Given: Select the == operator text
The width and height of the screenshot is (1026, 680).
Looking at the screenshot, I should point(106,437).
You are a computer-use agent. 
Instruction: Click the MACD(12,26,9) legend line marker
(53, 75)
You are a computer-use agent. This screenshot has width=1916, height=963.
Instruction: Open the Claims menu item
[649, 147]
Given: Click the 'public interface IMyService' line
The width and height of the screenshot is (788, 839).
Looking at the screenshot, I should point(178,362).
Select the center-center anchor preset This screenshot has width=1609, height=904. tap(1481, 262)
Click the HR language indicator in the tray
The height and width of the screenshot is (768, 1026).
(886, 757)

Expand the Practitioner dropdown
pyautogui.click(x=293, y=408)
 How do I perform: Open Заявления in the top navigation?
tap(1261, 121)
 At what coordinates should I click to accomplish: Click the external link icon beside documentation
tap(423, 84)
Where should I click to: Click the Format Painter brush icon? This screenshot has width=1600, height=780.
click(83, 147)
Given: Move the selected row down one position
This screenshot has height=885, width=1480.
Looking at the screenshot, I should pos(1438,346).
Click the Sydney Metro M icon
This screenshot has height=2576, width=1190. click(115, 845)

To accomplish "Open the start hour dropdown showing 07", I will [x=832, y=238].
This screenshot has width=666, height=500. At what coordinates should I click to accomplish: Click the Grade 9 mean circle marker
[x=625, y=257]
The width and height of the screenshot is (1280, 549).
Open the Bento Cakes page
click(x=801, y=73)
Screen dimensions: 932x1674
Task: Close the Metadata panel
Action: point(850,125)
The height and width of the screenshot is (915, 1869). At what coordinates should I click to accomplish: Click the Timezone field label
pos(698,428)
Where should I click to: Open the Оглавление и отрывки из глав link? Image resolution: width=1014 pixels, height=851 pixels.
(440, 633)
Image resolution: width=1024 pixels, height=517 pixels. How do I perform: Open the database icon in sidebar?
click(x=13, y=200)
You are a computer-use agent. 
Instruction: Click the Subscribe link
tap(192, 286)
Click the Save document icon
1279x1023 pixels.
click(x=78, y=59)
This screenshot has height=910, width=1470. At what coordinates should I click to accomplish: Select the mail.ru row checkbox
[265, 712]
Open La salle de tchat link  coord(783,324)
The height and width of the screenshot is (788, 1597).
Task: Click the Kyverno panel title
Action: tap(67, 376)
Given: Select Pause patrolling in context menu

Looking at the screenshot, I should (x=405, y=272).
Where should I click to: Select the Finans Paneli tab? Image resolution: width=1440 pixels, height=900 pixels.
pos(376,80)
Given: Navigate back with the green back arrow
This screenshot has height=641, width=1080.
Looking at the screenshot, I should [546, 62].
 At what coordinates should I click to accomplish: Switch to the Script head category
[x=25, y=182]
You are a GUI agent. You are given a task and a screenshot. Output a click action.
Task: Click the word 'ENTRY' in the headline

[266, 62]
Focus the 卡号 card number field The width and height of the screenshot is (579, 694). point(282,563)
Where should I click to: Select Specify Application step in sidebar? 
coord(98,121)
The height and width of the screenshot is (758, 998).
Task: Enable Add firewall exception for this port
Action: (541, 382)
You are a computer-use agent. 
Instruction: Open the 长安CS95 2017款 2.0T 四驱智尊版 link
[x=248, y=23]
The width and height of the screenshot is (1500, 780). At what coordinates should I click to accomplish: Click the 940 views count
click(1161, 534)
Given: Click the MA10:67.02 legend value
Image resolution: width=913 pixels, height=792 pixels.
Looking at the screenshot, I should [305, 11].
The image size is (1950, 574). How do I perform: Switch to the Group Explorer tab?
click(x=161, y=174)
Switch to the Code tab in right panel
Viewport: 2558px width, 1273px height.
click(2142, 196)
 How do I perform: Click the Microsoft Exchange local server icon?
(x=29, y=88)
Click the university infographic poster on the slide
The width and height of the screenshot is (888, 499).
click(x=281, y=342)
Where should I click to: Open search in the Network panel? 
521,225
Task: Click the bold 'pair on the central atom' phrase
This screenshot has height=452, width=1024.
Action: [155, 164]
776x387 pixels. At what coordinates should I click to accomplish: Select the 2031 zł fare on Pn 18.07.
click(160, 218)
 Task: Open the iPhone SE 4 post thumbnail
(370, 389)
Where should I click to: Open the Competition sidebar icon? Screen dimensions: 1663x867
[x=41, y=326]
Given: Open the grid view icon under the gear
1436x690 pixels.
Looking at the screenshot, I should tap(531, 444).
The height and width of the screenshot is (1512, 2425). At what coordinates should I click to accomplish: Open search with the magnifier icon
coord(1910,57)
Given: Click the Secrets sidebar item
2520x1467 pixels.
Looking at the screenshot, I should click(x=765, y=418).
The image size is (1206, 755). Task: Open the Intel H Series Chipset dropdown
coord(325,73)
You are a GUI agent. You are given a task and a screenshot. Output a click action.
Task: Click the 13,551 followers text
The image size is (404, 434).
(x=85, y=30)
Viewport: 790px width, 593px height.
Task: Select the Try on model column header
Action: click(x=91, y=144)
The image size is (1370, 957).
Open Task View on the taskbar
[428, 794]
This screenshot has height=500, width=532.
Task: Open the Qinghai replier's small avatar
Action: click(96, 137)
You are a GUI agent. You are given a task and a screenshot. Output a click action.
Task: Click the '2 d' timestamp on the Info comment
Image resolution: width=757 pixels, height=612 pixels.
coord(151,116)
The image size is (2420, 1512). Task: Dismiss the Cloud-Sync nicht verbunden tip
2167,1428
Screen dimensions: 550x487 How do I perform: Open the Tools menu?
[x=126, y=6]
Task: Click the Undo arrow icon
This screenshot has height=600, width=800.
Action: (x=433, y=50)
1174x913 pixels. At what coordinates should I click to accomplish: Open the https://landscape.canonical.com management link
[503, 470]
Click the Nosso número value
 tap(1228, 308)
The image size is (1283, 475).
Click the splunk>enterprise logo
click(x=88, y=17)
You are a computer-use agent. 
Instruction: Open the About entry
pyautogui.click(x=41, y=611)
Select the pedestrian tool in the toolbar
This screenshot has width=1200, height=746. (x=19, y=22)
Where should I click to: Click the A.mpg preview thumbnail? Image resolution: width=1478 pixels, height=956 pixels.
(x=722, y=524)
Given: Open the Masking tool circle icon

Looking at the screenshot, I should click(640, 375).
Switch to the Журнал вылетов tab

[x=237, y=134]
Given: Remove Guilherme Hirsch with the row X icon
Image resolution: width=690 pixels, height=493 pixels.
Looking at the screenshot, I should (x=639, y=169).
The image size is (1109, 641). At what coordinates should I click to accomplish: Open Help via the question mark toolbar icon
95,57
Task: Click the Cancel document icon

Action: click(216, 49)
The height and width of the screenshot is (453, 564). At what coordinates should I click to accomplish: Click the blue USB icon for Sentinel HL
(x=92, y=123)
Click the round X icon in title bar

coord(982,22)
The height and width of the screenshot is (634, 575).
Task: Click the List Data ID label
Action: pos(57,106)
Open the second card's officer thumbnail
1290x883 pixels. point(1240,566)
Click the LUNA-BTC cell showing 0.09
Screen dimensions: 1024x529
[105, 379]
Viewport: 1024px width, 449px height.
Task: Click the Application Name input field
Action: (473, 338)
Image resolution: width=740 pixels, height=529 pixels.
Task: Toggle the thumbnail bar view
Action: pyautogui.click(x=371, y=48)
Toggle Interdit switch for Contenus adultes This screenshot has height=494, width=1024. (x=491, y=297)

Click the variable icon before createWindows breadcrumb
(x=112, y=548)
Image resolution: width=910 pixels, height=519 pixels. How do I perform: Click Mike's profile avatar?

══════════

**Problem to work on**
When the line with "Where should I click to: Click the A.mpg" is reached in the data above, begin copying, and stop after the line with "Click the LUNA-BTC cell showing 0.09"; copy each line exactly, both ends included.

**Exercise answer**
Where should I click to: Click the A.mpg preview thumbnail? Image resolution: width=1478 pixels, height=956 pixels.
(x=722, y=524)
Given: Open the Masking tool circle icon

Looking at the screenshot, I should click(640, 375).
Switch to the Журнал вылетов tab

[x=237, y=134]
Given: Remove Guilherme Hirsch with the row X icon
Image resolution: width=690 pixels, height=493 pixels.
Looking at the screenshot, I should (x=639, y=169).
The image size is (1109, 641). At what coordinates should I click to accomplish: Open Help via the question mark toolbar icon
95,57
Task: Click the Cancel document icon

Action: click(216, 49)
The height and width of the screenshot is (453, 564). At what coordinates should I click to accomplish: Click the blue USB icon for Sentinel HL
(x=92, y=123)
Click the round X icon in title bar

coord(982,22)
The height and width of the screenshot is (634, 575).
Task: Click the List Data ID label
Action: pos(57,106)
Open the second card's officer thumbnail
1290x883 pixels. point(1240,566)
Click the LUNA-BTC cell showing 0.09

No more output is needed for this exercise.